WORLD Suicide Prevention Day (September 10) by International Association for Suicide Prevention (IASP) and World Health Organisation (WHO) aims to raise awareness about suicide prevention and mental health.

In Tanzania, it underscores the growing acknowledgment of mental health issues and suicide as urgent public health concerns, amid challenges like cultural stigma and limited resources.

In 2019, the country’s rate for this health or social indicator, according to data released by the WHO, was 9.7 per 100,000 population.

The data reveals a significant gender disparity: females had a rate of 4.8, while males had a rate of 14.8, indicating that men experience the metric 3.1 times more frequently than women.

The percentage change from the previous period was a slight decline of -0.41per cent, reflecting a minor decrease in prevalence.

These metrics, highlighting gender distribution and trends over time, place Tanzania 2nd in East Africa, trailing only behind Kenya, 34th in Sub-Saharan Africa, and 106th globally.

Research Findings

Research on mental health in the country highlights critical challenges. The 2021 study “Suicide in Tanzania”
estimates a rate of 4 to 8 per 100,000 people, with concerns growing, especially in rural areas lacking mental
health services.

The 2020 study “Mental Health and Stigma” reveals gaps in awareness due to cultural stigma and underreporting, stressing the need for public education.

The 2019 study “Assessing Mental

Health Services” identifies severe shortages in professionals and facilities. The 2022 study “Cultural Influences on Mental Health” notes that stigma still hinders help-seeking. Despite progress through government and NGO efforts highlighted in “Evaluating Mental Health Interventions” (2023), reaching
underserved areas remain difficult.

The 2021 study “The Role of Community and Media” shows improved awareness through community programmes and media campaigns, though gaps persist.

The 2024 study “Strategic Recommendations” advocates for better data collection, expanded services and enhanced public education to address mental health needs effectively.

These findings collectively underscore the importance of addressing mental health and suicide issues in
Tanzania through enhanced awareness, resource allocation, and support systems.

Happenings

Each evening, Mary Lyatuu visits her daughter Sarah’s grave at Kinondoni Cemetery in Dar es Salaam, grappling with the profound loss years after Sarah’s tragic death.

“My heart aches; she never said goodbye,” Lyatuu laments.

Amid the cemetery’s silence, she clutches her rosary and whispers prayers in search of solace. Despite her academic achievements, Sarah’s inability to find a job deepened her despair, leading to her tragic end three years.

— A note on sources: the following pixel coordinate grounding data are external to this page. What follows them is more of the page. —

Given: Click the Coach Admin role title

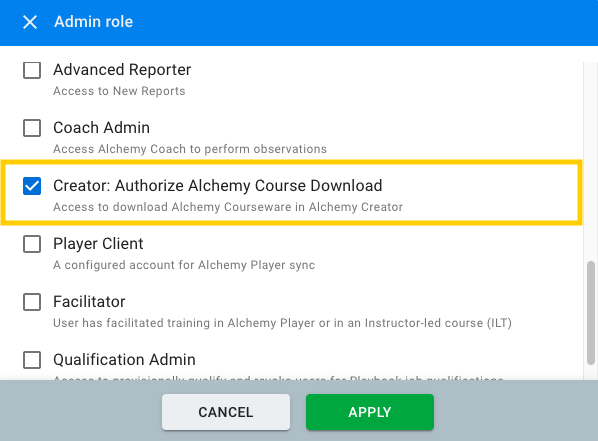Looking at the screenshot, I should coord(101,128).
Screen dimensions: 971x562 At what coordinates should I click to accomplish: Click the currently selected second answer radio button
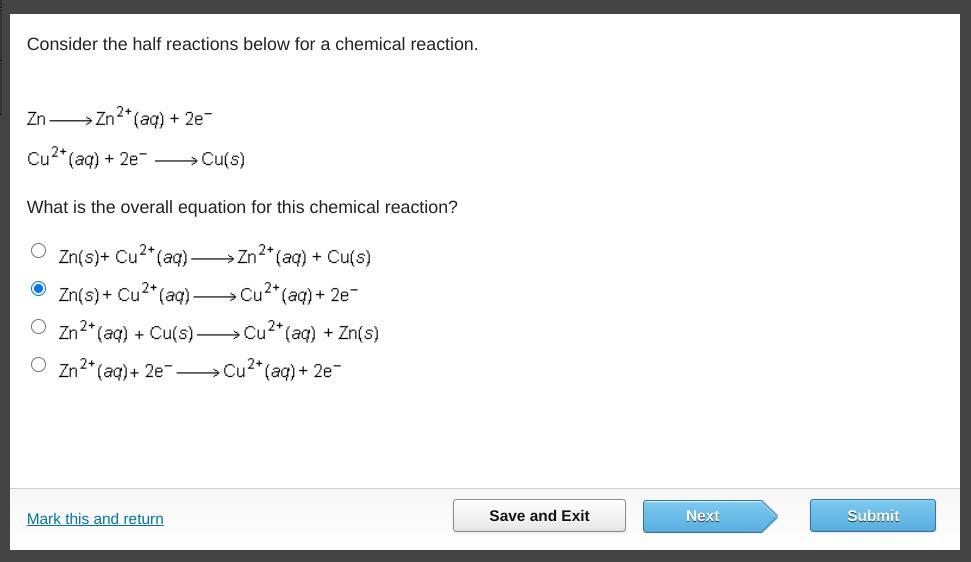tap(39, 288)
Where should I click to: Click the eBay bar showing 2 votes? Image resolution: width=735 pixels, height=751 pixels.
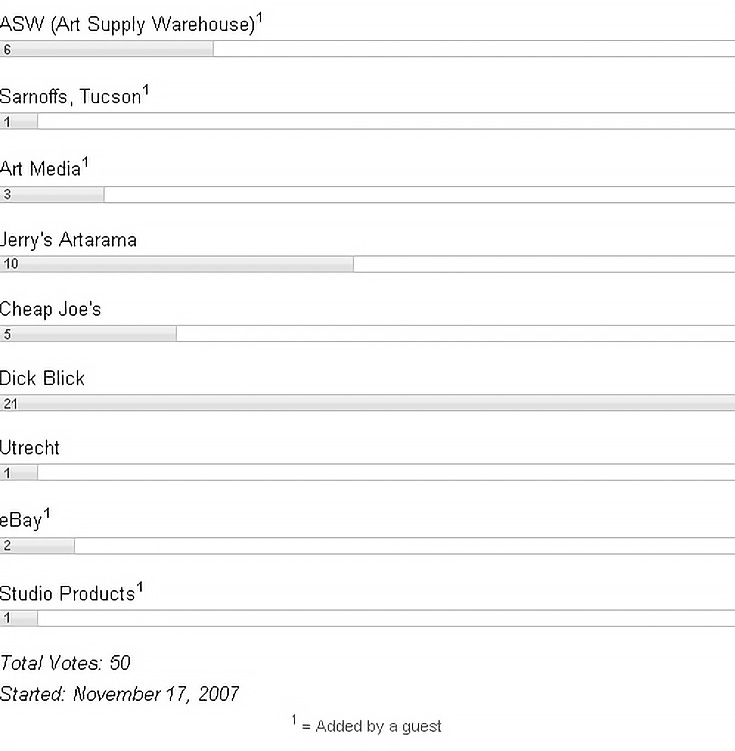pyautogui.click(x=37, y=546)
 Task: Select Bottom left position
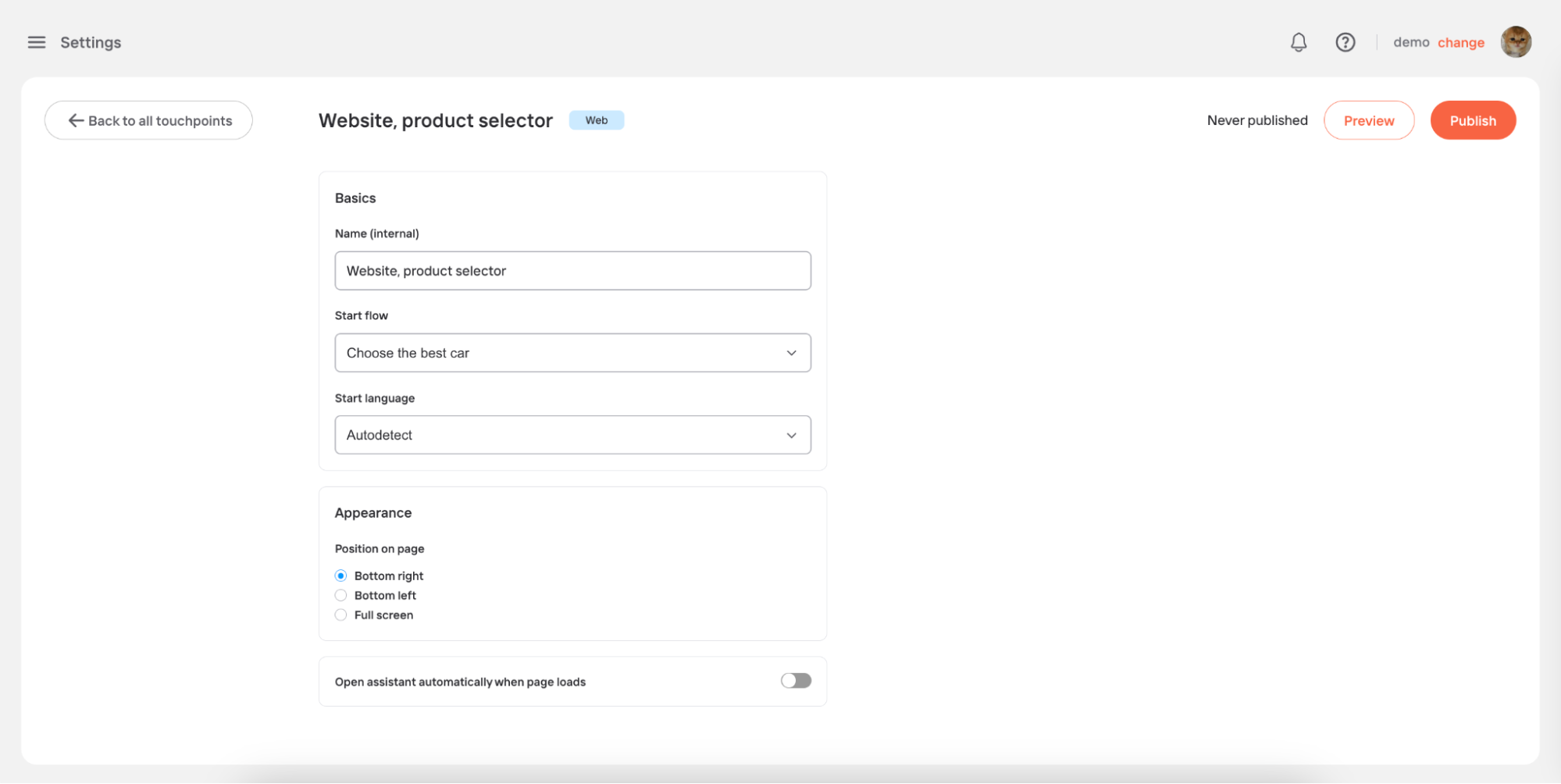click(x=340, y=595)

Similarly, the impact of personal despair was felt across various communities in the country. In Sinza, Dar es Salaam, the community was stunned in late July 2021 when 29-year-old accountant Alex Korosso, consumed by personal turmoil, fatally shot his friend during an argument over a drink before taking his own life, leaving residents in disbelief.

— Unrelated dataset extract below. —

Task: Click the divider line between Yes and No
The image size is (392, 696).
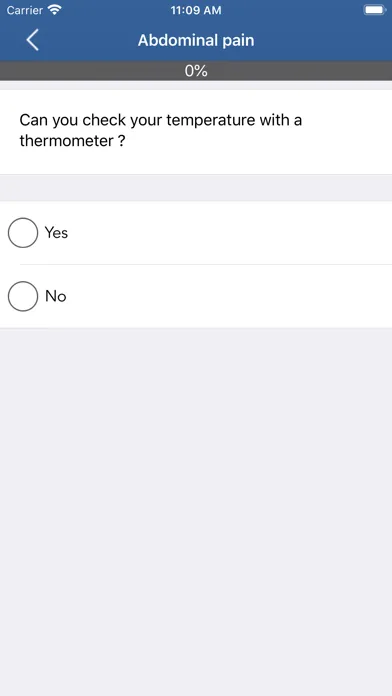Action: click(206, 265)
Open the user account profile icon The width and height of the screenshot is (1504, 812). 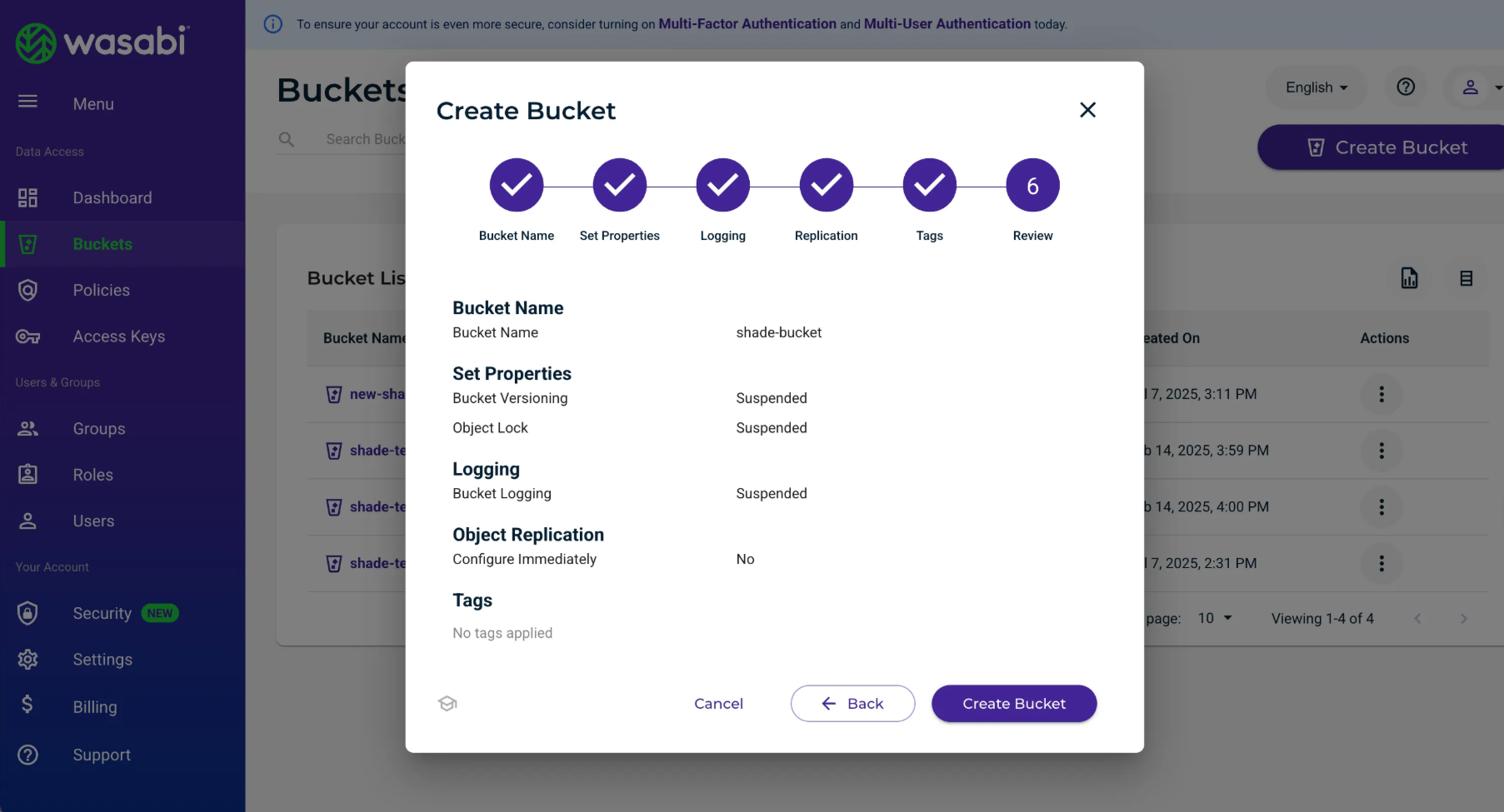click(1471, 87)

In Mwanza, Jorum Makumbi still grapples with the memory of the phone call that delivered the devastating
news of his son Bakari’s death. “It was a trauma I can hardly bear to remember,” he says.
While working in the field, Makumbi learned that his 21-year-old son had hanged himself with a bedsheet. “The reasons behind his decision remain a profound mystery,” he reflects, struggling to understand the loss.

Amid these personal tragedies, another sorrowful event occurred in Dodoma. On Thursday, May 16, 2024,
at approximately 1:00 p.m., Bishop Joseph Bundala, 55, of the Methodist Church, tragically took his own life
in the restroom of his office in Meriwa Ward, Dodoma. Overwhelmed by mounting debts, he used a telephone wire to end his life.

Statistics

Suicide rate data in Sub-Saharan Africa is limited due to data collection challenges and varying healthcare
infrastructure. WHO notes that rates are generally lower than global averages but vary widely, with some countries reporting as low as 5 per 100,000 and others higher.

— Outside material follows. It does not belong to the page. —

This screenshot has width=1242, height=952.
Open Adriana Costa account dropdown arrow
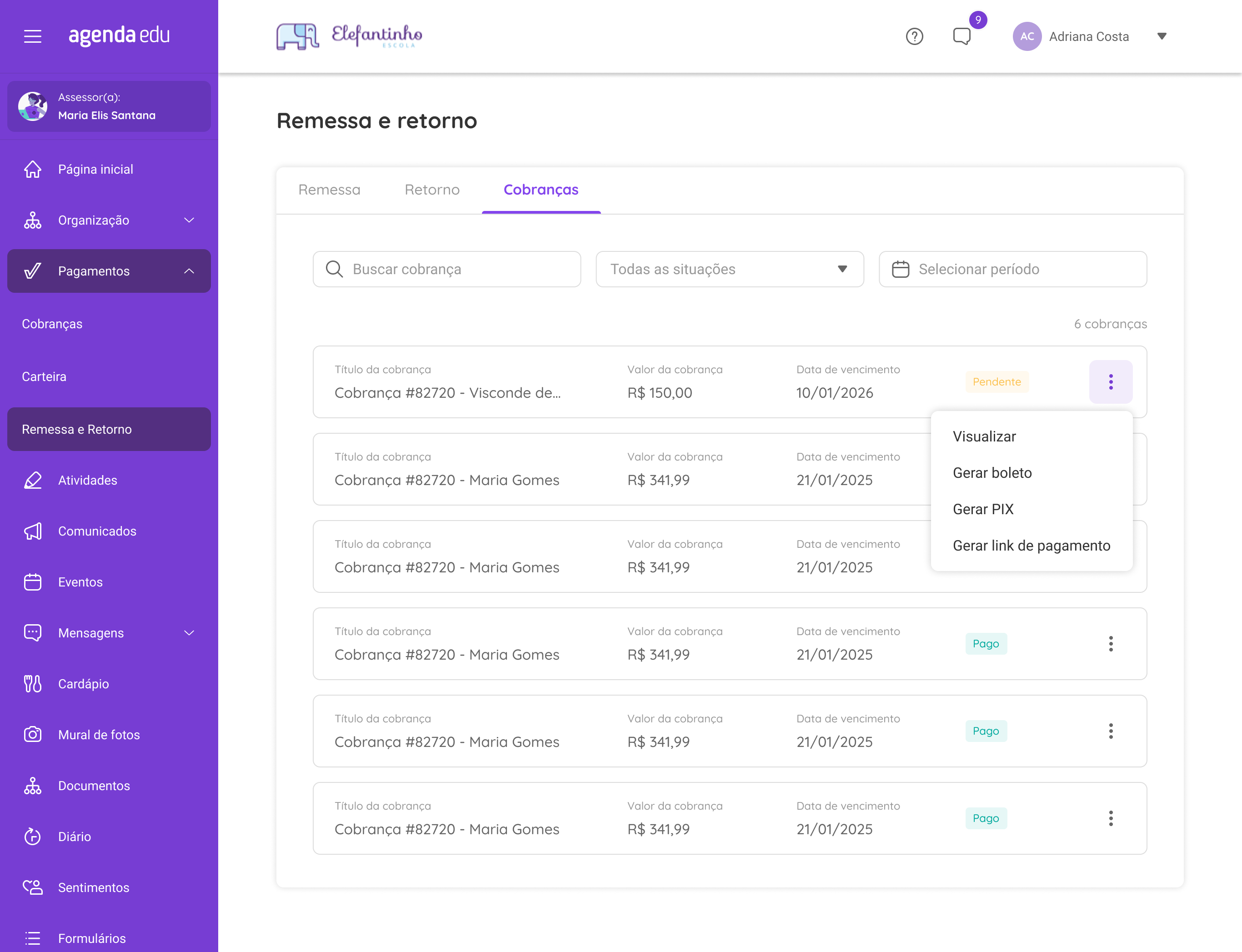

The Global Burden of Diseases (GBD) study estimates an age- standardised rate of about 7 per 100,000, with rising trends in some areas. For example, South Africa’s rate is 15 to 20 per 100,000, Nigeria’s is around 6 to 10 and Kenya’s is about 8. In Tanzania, rates range from 4 to 8 per 100,000, but data is unreliable due to underreporting and stigma. Despite efforts like Rwanda’s mental health integration into primary care, challenges persist. Effective prevention requires improved national policies, awareness and services.

Way Forward

To address mental health and suicide issues in Sub-Saharan Africa, including Tanzania, efforts should prioritise improving data collection and integrating mental health services into primary care while expanding resources.

Increasing public awareness to reduce stigma and supporting community-based counseling and crisis intervention programs are essential. It is also crucial to implement comprehensive national mental health policies with clear suicide prevention strategies and allocate necessary resources.

Enhancing access through telemedicine and mobile health services, supporting families and caregivers, and investing in research to better understand and address mental health challenges should be central to these efforts.